El título "Los cárteles no existen" no es simplemente una frase provocadora de Oswaldo Zavala para repensar las nociones que tenemos sobre el crimen organizado y el tráfico de drogas en México, sino una afirmación literal del autor. Para Zavala, la violencia en México desde 2006 es atribuible exclusivamente al Estado y la clase política, quienes ejercerían un control absoluto sobre el crimen organizado. Desde esta perspectiva, el crimen organizado nunca ha tenido pretensiones políticas ni la capacidad de disputar el control soberano del territorio al gobierno federal.
Esta postura me resultó extremadamente simplista y argumentativamente insostenible. Si fuera cierto que los cárteles no tienen capacidad ni intención de desafiar al Estado, no veríamos el crecimiento de la violencia política en México, donde organizaciones criminales postulan candidatos, designan funcionarios e inclusive llegan a decapitar alcaldes de capitales del país. Tampoco podrían explicarse eventos como el derribo de un helicóptero Black Hawk del Ejército, el uso de drones con explosivos o el sitio de Culiacán. Si el Estado tuviera un control absoluto sobre estas organizaciones, como sugiere Zavala, no existirían estos episodios.
Es un acierto del autor abordar críticamente el fenómeno del tráfico de drogas y cuestionar las fronteras que separan al crimen organizado de la sociedad civil y el gobierno. Es válida su insistencia en que el crimen organizado evolucionó tras el colapso del régimen priísta y en que la imagen de los cárteles como entidades todopoderosas responde a un discurso que oculta dinámicas más complejas. Sin embargo, afirmar que los cárteles no existen, que no hay violencia entre ellos por el control de mercados ilícitos, o que el gobierno controla completamente estas organizaciones es, en el mejor de los casos, una postura ingenua y, en el peor, una visión dogmática y frustrante.

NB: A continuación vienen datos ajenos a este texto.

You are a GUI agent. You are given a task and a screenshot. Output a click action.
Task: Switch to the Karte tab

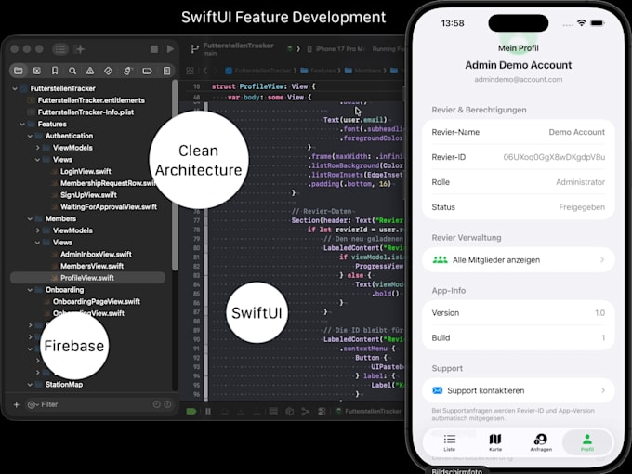495,442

Aún más inverosímil es la idea de un Estado todopoderoso que maneja a todas las organizaciones criminales a la perfección ("la presencia absoluta, ordenada y eficaz del Estado", literalmente dice), el mismo Estado que es incapaz de proveer servicios básicos en todos el territorio nacional. Esta afirmación es más fantasiosa que la imagen del narco en las series estadounidenses que el propio Zavala critica. Es innegable que el Estado mexicano ha cometido violaciones graves a los derechos humanos en el marco de la llamada Guerra contra el Narco, pero sostener que la violencia en México única y exclusivamente existe por acción estatal es insostenible. Si asumiéramos esta postura, esperaríamos que la política del gobierno federal 2018-2024 de no confrontar directamente a los grupos criminales hubiera reducido la violencia. En cambio, los homicidios han superado los niveles de las dos administraciones anteriores, agravando aún más nuestra crisis de derechos humanos.

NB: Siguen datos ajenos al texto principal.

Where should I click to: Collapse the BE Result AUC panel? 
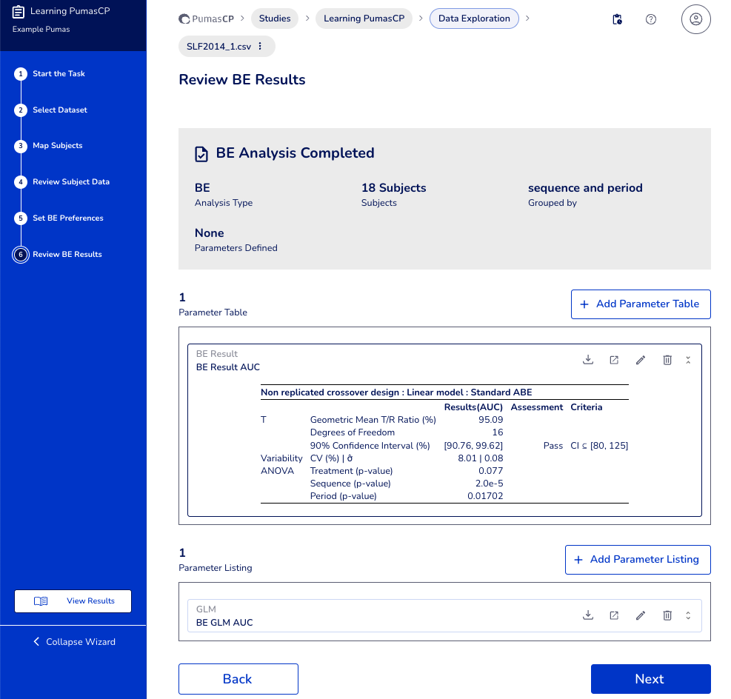[x=688, y=360]
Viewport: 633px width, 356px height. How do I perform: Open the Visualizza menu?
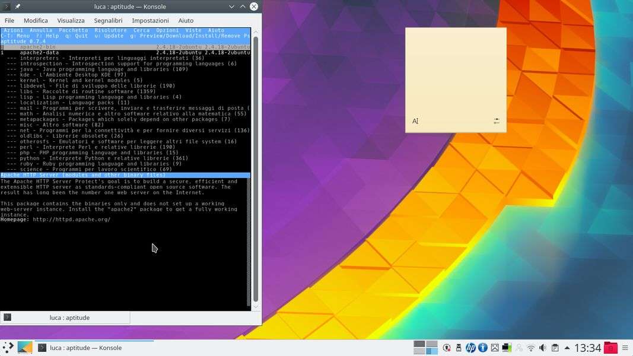point(71,20)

No todo en el libro es erróneo. Su divulgación del trabajo de autores como Luis Astorga, Juan Villoro, Roberto Bolaño, Charles Bowden y Julián Cardona es valiosa, aunque sus aportaciones originales son escasas. Sin embargo, la sección de crítica literaria, que sí es enteramente suya, es lo peor del libro. Resulta pretenciosa, vanidosa y desvinculada del objeto de análisis. Hay párrafos completamente innecesarios, como el siguiente: "el núcleo central de su obra: una práctica cosmopolita y erudita del ensayo, que busca utilizar un vasto y peculiar archivo cultural como repositorio de lenguajes para la figuración de una contemporaneidad cuya incertidumbre resiste la representación". Lejos de enriquecer el análisis, este tipo de divagaciones lo vuelven pesado y autorreferencial.
En conclusión, "Los cárteles no existen" ofrece reflexiones interesantes sobre el discurso en torno al crimen organizado en México, pero su postura central es demasiado extrema para ser sostenible. La negación absoluta de la autonomía de los cárteles y su insistencia en la omnipotencia del Estado terminan por debilitar un argumento que, de haberse formulado con mayor matiz, podría haber resultado mucho más convincente.